1 Les questions techniques sont-elles, selon vous, un véritable frein à la généralisation de la téléphonie IP ?
Je crois que dire que la technique et les débits ne permettent pas de faire de la téléphonie IP est faux. Aujourd'hui, sur Internet, on peut écouter de la musique et regarder de la vidéo dans de bonnes conditions, par exemple. Dans les différents rapports qui ont été publiés, il y a une suite d'a priori techniques qui, à mon avis, masquent l'essentiel, qui est plus d'ordre financier. Il faut en effet savoir que le transport de la voix représente 80 % des revenus pour les opérateurs historiques comme France Télécom et que, par conséquent, ceux-ci n'ont pas envie de perdre cette importante manne financière.

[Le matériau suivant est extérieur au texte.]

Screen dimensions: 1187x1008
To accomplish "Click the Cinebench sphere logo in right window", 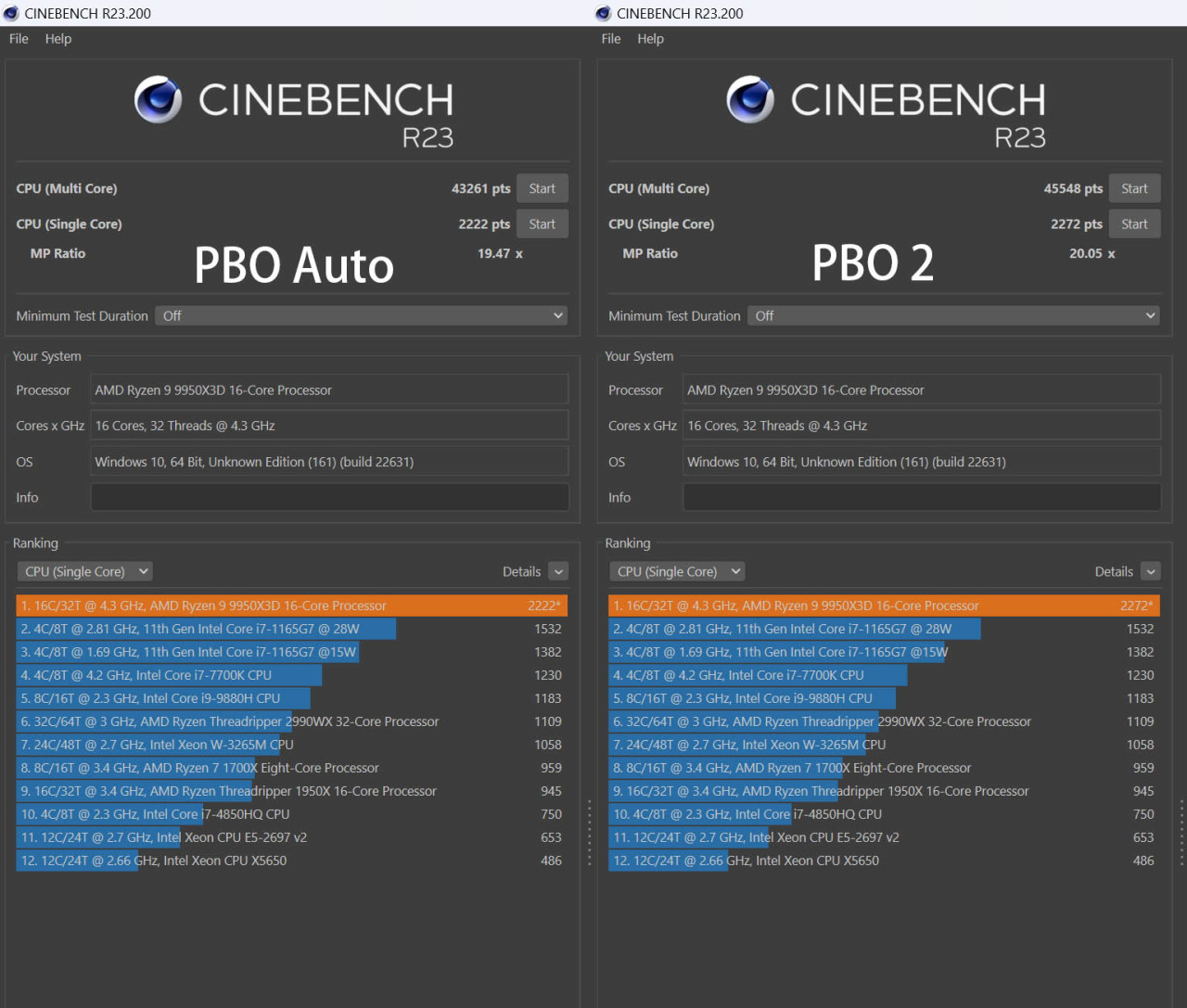I will [x=750, y=99].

C'est un point essentiel du débat. Je remarque aussi que certains opérateurs sont capables de proposer des solutions IP pour les entreprises ou pour des applications très spécifiques, mais que, dès qu'il s'agit de téléphonie IP grand public, ils mettent en avant des problèmes techniques. Cette situation résulte du fait que les opérateurs ne savent pas comment facturer la voix sur IP.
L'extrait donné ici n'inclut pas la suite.